Tests the ability to recognize incomplete figures by mentally filling in missing information. Evaluates gestalt processing.

Visual Closure Example 1 Visual Closure Example 2 Visual Closure Example 3

Sample Question: The figure consists of a target image which is complete, Out of the four given options (which are partially complete), your task is to pick the option which when completed matches the target image. Respond as follows: Option <your answer (choose between 1, 2, 3, or 4)>.

Citation

If you use this benchmark or dataset in your research, please cite our work as follows:

@misc{kanade2025multidimensionalbenchmarkevaluating,
      title={Do You See Me : A Multidimensional Benchmark for Evaluating Visual Perception in Multimodal LLMs}, 
      author={Aditya Kanade and Tanuja Ganu},
      year={2025},
      eprint={2506.02022},
      archivePrefix={arXiv},
      primaryClass={cs.CV},
      url={https://arxiv.org/abs/2506.02022}, 
} 

Contributing

This project welcomes contributions and suggestions. Most contributions require you to agree to a Contributor License Agreement (CLA) declaring that you have the right to, and actually do, grant us the rights to use your contribution. For details, visit https://cla.opensource.microsoft.com.

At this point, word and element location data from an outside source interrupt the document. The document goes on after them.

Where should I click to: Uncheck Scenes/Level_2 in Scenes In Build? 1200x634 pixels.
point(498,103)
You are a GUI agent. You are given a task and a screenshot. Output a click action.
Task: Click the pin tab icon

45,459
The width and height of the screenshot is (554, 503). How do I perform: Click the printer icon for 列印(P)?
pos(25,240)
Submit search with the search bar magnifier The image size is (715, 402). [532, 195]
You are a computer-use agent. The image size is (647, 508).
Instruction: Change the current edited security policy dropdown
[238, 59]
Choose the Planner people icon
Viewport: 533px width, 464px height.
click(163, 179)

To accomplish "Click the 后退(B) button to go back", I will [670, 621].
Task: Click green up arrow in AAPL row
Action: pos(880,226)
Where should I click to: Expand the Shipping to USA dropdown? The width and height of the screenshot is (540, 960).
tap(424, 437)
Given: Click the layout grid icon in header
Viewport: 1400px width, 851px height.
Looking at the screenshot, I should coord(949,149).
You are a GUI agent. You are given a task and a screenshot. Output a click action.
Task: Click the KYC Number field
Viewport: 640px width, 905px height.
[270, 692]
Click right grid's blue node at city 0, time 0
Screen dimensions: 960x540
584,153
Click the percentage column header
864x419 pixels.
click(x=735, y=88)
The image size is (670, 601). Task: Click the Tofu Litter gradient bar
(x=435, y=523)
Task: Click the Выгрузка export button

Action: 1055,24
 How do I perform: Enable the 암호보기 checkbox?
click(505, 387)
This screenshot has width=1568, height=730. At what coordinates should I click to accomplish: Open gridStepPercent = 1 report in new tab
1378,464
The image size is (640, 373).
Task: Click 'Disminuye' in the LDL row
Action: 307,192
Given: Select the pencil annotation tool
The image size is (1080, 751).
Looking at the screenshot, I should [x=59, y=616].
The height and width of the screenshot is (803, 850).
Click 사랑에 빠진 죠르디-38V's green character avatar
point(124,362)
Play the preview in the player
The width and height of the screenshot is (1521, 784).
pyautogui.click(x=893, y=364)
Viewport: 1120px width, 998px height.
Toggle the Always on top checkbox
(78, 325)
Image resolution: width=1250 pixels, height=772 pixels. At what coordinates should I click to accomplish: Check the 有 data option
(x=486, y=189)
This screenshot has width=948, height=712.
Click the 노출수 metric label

When you submit a pull request, a CLA bot will automatically determine whether you need to provide a CLA and decorate the PR appropriately (e.g., status check, comment). Simply follow the instructions provided by the bot. You will only need to do this once across all repos using our CLA.

This project has adopted the Microsoft Open Source Code of Conduct. For more information see the Code of Conduct FAQ or contact opencode@microsoft.com with any additional questions or comments.

Trademarks

This project may contain trademarks or logos for projects, products, or services. Authorized use of Microsoft trademarks or logos is subject to and must follow Microsoft's Trademark & Brand Guidelines. Use of Microsoft trademarks or logos in modified versions of this project must not cause confusion or imply Microsoft sponsorship. Any use of third-party trademarks or logos are subject to those third-party's policies.

License 📜

The code in this repository is licensed under the MIT License. The dataset is licensed under the Community Data License Agreement - Permissive - Version 2.0 (CDLA-Permissive-2.0).